Helen answered only by her tears, and pressed her sick baby closer to her breast.
"Woe to you, Killearn," said Greumoch, while feeling the edge of his poleaxe; "if you fall into my hands you shall have a short life!"
Next morning Rob placed Helen on a strong Highland garron, and slung the children in two panniers on the back of the horse he had ridden from Glasgow. Greumoch, MacAleister, and others shouldered their long Spanish muskets, the pipers struck up "MacGregors' March," and in this fashion the family of Inversnaid departed to seek a wilder part of the country, where, rent free, they might dwell amid the hills.
Rob retired twelve Scottish (or twenty English) miles further into the Highlands, but he still remained upon what he considered his own territory; and there, building what was termed a creel-house, resolved to live in open war with, and defiance of, the Duke of Montrose, who, by a regular form of law, had now become, for a time, legal proprietor of Inversnaid and Craigrostan!
In the wilds of Glendochart Rob began to frame daring political schemes, which the protection afforded to him by his kinsman, Sir John Campbell, of Glenorchy, now Earl of Breadalbane, enabled him to mature, and arms were collected and hidden in secret places, and men were prepared for the coming strife.
Aware that the Paper Court of Dunedin (as the Highlanders disdainfully term the College of Justice at Edinburgh) was not a place where a Celt—especially a MacGregor—was likely to obtain equity, when opposed to a powerful duke who supported the Whigs, whose government Rob abhorred—he resolved to set all law at defiance, and, like a true Scot of the olden time, to confide in his sword alone.

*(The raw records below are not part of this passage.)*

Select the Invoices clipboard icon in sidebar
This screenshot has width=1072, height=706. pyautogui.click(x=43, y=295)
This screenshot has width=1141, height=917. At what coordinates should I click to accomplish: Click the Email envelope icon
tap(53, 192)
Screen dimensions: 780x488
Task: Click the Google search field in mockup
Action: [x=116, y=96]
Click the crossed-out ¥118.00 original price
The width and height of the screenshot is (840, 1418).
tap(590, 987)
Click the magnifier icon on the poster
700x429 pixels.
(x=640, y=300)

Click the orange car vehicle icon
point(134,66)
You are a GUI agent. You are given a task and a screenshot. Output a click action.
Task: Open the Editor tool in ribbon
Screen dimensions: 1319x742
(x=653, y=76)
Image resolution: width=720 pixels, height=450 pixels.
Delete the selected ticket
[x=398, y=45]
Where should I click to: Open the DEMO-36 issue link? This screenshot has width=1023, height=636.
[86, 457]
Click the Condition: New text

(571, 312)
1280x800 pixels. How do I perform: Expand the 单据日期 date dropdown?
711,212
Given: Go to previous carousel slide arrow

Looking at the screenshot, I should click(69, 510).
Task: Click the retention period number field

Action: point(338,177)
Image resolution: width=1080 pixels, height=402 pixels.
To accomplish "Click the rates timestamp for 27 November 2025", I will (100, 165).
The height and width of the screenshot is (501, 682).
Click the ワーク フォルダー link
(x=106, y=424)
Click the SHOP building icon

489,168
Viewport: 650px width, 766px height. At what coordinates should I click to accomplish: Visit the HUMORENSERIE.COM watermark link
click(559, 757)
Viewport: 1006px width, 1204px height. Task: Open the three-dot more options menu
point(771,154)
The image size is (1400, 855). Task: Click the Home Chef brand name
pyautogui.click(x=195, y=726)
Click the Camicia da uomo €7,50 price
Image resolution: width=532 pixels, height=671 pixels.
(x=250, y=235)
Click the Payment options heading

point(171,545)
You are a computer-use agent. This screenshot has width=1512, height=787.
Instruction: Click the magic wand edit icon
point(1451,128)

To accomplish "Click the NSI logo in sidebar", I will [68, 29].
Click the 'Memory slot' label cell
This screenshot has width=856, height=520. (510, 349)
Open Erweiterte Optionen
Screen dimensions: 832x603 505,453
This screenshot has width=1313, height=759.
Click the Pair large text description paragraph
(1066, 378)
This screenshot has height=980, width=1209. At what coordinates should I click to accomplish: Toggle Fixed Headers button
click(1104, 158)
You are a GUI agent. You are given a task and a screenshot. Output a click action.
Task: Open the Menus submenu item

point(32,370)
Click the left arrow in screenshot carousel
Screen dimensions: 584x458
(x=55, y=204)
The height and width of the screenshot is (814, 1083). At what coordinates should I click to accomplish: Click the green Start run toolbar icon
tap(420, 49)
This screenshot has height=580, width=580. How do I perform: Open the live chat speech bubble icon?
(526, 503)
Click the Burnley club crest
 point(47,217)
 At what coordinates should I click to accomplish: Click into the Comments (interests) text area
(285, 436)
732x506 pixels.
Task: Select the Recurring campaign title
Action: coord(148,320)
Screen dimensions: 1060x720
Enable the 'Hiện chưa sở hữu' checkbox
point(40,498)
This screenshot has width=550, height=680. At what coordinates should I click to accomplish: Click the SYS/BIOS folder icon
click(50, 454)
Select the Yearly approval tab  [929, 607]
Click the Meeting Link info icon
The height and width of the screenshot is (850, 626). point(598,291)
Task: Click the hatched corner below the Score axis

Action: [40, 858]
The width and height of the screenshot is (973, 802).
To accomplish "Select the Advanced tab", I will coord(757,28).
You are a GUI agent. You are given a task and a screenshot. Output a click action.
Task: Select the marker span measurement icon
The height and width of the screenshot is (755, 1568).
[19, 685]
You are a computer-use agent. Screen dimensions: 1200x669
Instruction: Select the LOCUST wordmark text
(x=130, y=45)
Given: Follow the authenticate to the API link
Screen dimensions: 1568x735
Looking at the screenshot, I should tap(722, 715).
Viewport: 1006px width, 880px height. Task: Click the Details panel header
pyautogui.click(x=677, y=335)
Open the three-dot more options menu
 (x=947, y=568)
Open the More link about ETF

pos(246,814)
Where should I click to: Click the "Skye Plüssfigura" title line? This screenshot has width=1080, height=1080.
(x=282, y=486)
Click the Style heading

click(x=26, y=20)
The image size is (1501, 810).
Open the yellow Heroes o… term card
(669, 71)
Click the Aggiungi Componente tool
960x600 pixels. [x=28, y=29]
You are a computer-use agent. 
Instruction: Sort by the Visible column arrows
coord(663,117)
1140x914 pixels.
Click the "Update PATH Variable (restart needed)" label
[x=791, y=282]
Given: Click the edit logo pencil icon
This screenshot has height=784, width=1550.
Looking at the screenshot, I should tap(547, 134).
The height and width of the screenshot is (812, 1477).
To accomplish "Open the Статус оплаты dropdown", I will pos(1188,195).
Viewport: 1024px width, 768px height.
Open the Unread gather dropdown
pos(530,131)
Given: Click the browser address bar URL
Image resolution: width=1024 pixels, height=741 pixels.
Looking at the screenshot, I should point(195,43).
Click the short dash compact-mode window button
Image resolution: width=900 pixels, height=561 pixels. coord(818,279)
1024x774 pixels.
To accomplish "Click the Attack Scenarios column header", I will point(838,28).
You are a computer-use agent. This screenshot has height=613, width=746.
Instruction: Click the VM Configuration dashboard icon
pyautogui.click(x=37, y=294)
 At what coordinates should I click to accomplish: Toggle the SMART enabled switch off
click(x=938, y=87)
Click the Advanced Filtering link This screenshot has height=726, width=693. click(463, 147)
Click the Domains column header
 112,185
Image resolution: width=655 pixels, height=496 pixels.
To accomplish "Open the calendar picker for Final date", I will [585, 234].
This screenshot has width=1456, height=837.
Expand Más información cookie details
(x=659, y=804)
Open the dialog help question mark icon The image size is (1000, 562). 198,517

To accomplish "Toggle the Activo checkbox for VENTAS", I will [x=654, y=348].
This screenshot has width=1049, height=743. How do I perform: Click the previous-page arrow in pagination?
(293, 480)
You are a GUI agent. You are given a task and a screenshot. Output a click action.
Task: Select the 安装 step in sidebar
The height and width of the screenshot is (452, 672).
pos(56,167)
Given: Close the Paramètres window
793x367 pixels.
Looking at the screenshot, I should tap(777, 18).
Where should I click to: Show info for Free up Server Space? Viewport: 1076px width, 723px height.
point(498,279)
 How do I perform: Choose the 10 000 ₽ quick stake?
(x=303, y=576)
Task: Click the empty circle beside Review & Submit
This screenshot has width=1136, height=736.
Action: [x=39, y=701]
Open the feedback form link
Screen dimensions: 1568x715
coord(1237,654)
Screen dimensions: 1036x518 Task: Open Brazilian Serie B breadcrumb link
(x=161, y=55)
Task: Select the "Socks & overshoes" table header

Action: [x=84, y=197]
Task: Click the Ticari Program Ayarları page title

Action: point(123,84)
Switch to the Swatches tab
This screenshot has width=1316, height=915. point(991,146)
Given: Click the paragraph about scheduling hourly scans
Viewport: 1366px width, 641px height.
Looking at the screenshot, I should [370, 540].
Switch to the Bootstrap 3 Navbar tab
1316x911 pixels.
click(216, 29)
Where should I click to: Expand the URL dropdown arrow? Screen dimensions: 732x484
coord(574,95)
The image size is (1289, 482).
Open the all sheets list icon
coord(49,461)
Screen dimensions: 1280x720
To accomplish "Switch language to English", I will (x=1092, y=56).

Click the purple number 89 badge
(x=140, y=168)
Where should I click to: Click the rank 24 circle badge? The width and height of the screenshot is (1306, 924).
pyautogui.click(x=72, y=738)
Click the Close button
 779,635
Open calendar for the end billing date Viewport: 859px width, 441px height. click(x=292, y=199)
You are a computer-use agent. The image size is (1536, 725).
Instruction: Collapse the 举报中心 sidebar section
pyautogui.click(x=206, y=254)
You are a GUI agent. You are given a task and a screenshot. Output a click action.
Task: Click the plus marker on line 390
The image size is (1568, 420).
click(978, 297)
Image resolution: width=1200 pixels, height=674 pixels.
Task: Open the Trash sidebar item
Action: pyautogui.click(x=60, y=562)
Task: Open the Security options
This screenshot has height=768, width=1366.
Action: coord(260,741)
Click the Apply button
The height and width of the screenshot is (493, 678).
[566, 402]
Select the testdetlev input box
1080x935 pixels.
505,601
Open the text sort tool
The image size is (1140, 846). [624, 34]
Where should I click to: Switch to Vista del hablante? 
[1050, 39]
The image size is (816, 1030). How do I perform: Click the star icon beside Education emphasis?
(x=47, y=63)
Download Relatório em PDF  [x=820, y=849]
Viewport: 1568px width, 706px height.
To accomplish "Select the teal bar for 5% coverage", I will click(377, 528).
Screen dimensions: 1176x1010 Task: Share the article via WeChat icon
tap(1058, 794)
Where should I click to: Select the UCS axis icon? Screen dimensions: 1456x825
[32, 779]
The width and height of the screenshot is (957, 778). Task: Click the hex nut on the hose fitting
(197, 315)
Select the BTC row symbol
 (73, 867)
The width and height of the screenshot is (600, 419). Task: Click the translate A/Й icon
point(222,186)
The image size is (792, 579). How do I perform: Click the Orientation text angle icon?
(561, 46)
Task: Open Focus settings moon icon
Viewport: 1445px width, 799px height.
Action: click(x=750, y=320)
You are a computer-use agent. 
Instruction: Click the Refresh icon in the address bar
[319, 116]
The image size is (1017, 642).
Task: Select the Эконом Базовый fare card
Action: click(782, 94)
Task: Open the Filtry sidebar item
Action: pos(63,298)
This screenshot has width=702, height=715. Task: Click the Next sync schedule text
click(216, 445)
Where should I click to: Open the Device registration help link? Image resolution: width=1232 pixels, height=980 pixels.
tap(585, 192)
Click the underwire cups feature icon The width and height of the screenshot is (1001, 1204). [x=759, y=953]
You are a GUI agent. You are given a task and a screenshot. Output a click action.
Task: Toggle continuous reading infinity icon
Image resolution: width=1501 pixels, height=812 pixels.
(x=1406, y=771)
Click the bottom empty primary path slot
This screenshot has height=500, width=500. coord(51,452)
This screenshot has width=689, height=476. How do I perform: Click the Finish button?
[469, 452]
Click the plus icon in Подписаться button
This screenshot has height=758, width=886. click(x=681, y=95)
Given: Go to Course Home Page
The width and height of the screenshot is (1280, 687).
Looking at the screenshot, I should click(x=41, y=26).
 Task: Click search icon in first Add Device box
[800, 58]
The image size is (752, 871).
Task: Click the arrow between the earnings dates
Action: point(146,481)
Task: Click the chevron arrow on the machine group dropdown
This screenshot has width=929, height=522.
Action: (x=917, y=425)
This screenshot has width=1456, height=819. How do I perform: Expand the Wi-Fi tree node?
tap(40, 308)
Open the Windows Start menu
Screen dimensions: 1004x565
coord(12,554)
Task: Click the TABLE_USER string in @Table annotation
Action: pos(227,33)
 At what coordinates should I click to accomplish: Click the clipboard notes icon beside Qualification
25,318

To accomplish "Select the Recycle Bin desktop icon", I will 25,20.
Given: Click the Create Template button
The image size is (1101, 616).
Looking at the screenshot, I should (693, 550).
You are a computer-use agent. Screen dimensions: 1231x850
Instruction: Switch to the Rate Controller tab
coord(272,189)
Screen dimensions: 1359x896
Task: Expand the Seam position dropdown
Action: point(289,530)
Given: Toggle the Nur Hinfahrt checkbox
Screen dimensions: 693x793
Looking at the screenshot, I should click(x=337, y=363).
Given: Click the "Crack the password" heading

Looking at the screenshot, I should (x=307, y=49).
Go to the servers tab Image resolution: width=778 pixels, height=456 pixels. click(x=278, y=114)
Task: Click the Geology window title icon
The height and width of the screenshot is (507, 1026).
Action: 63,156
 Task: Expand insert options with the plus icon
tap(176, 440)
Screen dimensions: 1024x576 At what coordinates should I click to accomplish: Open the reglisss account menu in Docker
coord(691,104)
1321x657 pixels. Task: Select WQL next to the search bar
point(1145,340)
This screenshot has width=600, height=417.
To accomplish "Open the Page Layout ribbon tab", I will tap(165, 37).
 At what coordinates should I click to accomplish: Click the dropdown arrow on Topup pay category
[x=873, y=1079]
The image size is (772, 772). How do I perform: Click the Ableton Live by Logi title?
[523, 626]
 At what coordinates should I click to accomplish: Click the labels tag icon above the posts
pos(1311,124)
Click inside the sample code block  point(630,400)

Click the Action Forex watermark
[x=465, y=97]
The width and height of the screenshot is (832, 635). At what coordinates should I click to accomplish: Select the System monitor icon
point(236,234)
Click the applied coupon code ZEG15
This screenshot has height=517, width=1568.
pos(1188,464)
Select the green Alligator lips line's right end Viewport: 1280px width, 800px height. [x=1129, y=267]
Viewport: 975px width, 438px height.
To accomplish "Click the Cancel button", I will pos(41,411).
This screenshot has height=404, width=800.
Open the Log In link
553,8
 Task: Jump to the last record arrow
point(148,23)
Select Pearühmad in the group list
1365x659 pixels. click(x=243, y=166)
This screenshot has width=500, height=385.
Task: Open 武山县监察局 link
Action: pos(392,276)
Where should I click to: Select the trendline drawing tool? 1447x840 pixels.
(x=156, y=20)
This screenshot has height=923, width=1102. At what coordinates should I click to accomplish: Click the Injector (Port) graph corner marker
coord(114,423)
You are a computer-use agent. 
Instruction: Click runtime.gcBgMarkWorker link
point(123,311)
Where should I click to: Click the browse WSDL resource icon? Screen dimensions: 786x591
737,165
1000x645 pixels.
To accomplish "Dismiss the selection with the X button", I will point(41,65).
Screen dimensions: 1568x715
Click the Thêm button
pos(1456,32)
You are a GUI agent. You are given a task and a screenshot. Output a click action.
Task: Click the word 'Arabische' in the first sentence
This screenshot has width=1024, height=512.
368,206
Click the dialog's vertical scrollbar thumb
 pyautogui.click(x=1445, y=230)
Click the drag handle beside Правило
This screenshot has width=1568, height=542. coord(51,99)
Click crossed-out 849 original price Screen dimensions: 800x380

In addition to the seizure of all he possessed on earth, the advertisements which appeared, again and again, in the columns of the "Edinburgh Evening Courant," stung him to the soul; for therein he was stigmatized as a fraudulent bankrupt, an outlaw, and robber—as if it was sought to make him one, for the express purpose of destroying him. One runs as follows:—
"All magistrates and officers of his Majesty's forces are entreated to seize upon Rob Roy, and the money which he carries with him, until the persons concerned in the money may be heard against him; and that notice be given, when he is apprehended, to the keepers of the Exchange Coffee-house at Edinburgh, and the keeper of the Coffee-house at Glasgow, where the parties concerned will be advertised, and the seizers shall be very reasonably rewarded for their pains." (Edinburgh Courant, No. 1,058.)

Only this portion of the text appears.